При всём при этом самым оптимистичным человеком в семье была она. Её можно было увидеть плачущей, чем-то возмущённой, кричащей от боли, но никогда нельзя было увидеть удручённой, пребывающей в унынии. Для неё это было противоестественным состоянием! Порою, задумываясь о её месте в жизни, о ней, как о человеке, дети бывали потрясены огромностью её сердца: ведь если оно вмещало столько любви и забот, видимых окружающим в её поступках и повседневных делах, то сколько оставалось за пределами видимого, - в бессонных ночах, в сидениях над письмами (а всю переписку в доме вела она одна!), в долгих думах во время бесконечной стирки, штопания и шитья…
Когда ели дети, она почти никогда не ела, не принимала приглашений, отвечая, что она сыта, что поела, когда готовила, но как только все наедались, она садилась доедать то, что они не съели, чем вызывала возмущение детей, но принимала его молча, и всё доедала из тарелок своих накормленных чад.
Иногда она кормила детей в очередь: она готовит что-нибудь на газовой плите (например, блины), а один ребёнок уже сидит у стола, ждёт,- и первая сковородка достаётся ему.
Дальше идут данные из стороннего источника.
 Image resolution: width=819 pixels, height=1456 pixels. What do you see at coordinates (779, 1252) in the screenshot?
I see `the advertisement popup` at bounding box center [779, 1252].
Поев, он отходит, а его место занимает второй, и к тому времени уже подоспевает вторая сковородка…
И так этот конвейер длится довольно долго, и зачастую для неё не остаётся даже самого последнего блина, и она довольствуется тем, что обтирает жирную сковородку хлебом и съедает это, не Бог весть какое «замысловатое» блюдо…
В этой её самоотрешённости опять - таки не было ничего героического, - напротив, всё выглядело очень естественно и незаменимо, словно по-другому и быть не могло…
(Продолжение следует)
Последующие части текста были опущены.